Facebook est résolument une entreprise « metrics centric », à comprendre : centrée sur le suivi d'indicateurs chiffrés. C’est l’une des dérives que la lanceuse d’alerte a pointées du doigt à plusieurs reprises. Une idée qu’elle avait déjà esquissée lors de son interview avec CBS, mais qu’elle a davantage développée.

L’un des indicateurs particulièrement suivis par Mark Zuckerberg est le nombre de « meaningful social interactions ». Il s'agit ici de mesurer les échanges entre proches. Cet indicateur est si central dans le développement de la firme qu'il est même lié aux bonus des salariés, a avancé Frances Haugen. Selon elle, Facebook aurait pu limiter les discours de haine et autres fake news dans des pays à risque, mais a refusé de le faire pour ne pas atteindre les « meaningful social interactions. »

Autre problème de cette obsession des chiffres : le recours massif à l’intelligence artificielle. Pour gérer la détection des contenus violents, les solutions proposées ont été calibrées avec cet objectif de faire au moins cher. « Facebook se concentre principalement sur les effets d'échelle : il s'agit toujours de faire les choses en grand et à un moindre prix, et cela repose en grande partie sur l’IA. Le problème c'est que l'IA ne trouve que 10-20 % des contenus violents, et c'est sans doute le même taux concernant les contenus problématiques pour les enfants ».  

Ces objectifs de performance poussent également Facebook à consacrer 87 % des dépenses liées à la lutte contre la désinformation aux utilisateurs anglophones – parce qu’ils sont les plus rentables, alors qu’ils ne représentent que 9 % des utilisateurs. 

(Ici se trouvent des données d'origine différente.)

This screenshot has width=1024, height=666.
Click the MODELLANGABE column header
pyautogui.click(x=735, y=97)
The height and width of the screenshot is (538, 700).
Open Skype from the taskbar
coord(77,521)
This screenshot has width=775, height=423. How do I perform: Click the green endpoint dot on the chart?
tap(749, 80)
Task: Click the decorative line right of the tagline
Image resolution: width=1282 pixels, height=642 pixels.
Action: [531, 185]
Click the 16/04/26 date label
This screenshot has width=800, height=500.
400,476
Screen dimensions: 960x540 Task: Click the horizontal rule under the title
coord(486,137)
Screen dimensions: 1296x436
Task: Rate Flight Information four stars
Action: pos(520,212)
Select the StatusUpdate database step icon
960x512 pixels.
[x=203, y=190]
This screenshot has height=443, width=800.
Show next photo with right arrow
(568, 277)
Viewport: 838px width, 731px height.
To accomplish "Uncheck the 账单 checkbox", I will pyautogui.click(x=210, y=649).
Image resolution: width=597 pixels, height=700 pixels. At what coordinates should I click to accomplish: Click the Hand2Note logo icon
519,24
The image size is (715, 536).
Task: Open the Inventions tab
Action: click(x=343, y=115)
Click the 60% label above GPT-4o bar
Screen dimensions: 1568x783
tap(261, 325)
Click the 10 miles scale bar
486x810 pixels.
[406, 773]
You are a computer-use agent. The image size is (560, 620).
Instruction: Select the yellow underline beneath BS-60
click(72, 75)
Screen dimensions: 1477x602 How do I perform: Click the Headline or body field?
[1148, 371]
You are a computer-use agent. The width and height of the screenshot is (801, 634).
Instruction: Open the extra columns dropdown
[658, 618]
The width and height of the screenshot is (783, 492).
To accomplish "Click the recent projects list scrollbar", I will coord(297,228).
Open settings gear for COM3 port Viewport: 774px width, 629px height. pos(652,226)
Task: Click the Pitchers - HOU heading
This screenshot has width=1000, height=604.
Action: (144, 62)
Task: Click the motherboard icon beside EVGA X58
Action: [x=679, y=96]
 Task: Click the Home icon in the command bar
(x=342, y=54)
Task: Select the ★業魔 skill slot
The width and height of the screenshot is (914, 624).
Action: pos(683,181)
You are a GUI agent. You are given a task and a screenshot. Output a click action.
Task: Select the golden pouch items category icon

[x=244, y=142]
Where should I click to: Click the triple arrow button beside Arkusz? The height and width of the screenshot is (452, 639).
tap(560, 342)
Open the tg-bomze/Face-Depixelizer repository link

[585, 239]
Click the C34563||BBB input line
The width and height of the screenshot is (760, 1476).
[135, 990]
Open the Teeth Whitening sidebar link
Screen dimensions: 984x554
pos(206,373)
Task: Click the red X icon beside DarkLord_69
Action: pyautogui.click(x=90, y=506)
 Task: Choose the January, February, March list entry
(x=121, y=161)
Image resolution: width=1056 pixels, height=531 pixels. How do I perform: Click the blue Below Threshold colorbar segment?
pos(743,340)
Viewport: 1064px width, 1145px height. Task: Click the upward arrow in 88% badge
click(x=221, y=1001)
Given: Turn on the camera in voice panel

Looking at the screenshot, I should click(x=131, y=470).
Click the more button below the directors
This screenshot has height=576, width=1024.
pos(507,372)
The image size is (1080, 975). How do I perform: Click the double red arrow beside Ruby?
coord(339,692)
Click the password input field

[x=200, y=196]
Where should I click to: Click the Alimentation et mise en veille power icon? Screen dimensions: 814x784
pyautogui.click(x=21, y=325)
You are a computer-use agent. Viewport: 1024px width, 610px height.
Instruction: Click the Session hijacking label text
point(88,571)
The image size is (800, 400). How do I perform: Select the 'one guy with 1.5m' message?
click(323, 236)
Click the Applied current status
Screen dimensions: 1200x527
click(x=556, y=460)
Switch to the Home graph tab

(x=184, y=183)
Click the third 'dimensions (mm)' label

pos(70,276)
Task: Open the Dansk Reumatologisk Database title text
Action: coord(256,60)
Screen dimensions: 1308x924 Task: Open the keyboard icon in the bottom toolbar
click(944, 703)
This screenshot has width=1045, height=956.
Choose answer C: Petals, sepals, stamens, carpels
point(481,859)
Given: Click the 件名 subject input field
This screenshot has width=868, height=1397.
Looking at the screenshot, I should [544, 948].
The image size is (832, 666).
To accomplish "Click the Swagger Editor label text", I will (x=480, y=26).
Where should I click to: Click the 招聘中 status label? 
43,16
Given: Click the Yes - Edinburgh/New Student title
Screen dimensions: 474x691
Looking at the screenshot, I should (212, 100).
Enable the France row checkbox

Facebook s'enferme « derrière un mur »

Les sénateurs ont essayé de savoir ce que ferait Frances Haugen à leur place ou celle de Mark Zuckerberg si elle voulait résoudre un certain nombre de dérives de la firme.  L’une de ses réponses est d’obliger Facebook à plus de transparence, en partageant publiquement les résultats de ses recherches internes régulièrement afin que d’autres chercheurs indépendants puissent mener d’autres études à partir de ces résultats. La lanceuse d'alerte a cité des entreprises technologiques – comme Google – qui mettent en place cette pratique.

Facebook ne changera pas seul

La lanceuse d’alerte a cassé l’idée reçue – souvent rabâchée par les Big tech – qu’il est trop compliqué de changer radicalement l’algorithme d'un réseau social tout en continuant de faire une plateforme respectueuse de la liberté d’expression. « Ces problèmes peuvent être résolus (…), un modèle plus sûr est possible » , a-t-elle déclaré. Frances Haugen estime que certains changements pourraient déjà rendre Facebook moins viral (et par conséquent moins toxique). Par exemple : demander aux utilisateurs d’ouvrir un lien avant de le partager comme cela est déjà le cas sur Twitter.

Autre changement suggéré : revenir à l'algorithme initial de la plateforme. Au départ en effet, les post apparaissaient sur nos fils d'actualité de manière chronologique. Depuis 2018, l'algorithme fonctionne sur l’engagement based ranking, c'est-à-dire qu'il pousse les contenus suscitant le plus de réactions – les plus émotionnels. La chose est connue et documentée : cet engagement based ranking a favorisé les contenus les plus violents. 

Mais Frances Haugen insiste sur un point : un réseau social sain qui gère tant d'interactions humaines ne peut tout simplement pas être « computer driven » (guidé par la machine).